How about less information overload? Today we tend to be bombarded with information, commercials, upgrades, bulletins, emails, on and on—as if masses of information were the same as depth and understanding.
We tend to be deluged with an avalanch of input and output of all kinds—what Stephen Covey calls "being lost in the thick of thin things." Yet what would happen if we dialed back, let go of some of our need to be involved and in-the-know, and just consciously focused on a few important matters?
What are important matters? Perhaps loving one another in spite of our differences, as Jesus said. Perhaps projects that turn us on and/or contribute to the common good. And perhaps: Eating an apple. Appreciating the stars in the sky. Smiling at a friend. Smiling at an enemy. Falling to our knees inside at the awesome majesty of existence—at the existence of existence, if you will.

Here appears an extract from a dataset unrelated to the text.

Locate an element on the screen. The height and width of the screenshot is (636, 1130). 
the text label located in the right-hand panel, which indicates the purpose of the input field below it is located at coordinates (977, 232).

And: Watching a flight of blackbirds. Making a meal. Appriciating our lover, and the existence of love and compassion in this world. Picking up a common stone on the banks of a river in summer. Feeling our cold ears in winter. Caring for each other. Maybe these are some of the truly important things.
A last example might be letting ourselves quiet down in prayer or meditation. Not necessarily the kind of prayer where we're talking to the All, but perhaps the kind where we're listening intently. Not lstening for anything in particular, not listening for "a message," but listening to the infinite, wordless message embodied in something as basic as the sound of the rain, or the silence of true spaciousness.
Not necessarily the kind of meditation where we're imagining ourselves on a sandy beach, and not necessarily the kind where we're repeating a rosary or a mantra, staying busy, but perhaps the kind that just listens—to something much vaster and emptier than thought, to something as humble and mysterious as a harvest of corn or a meadow of grass or a stumbling-over of love inside.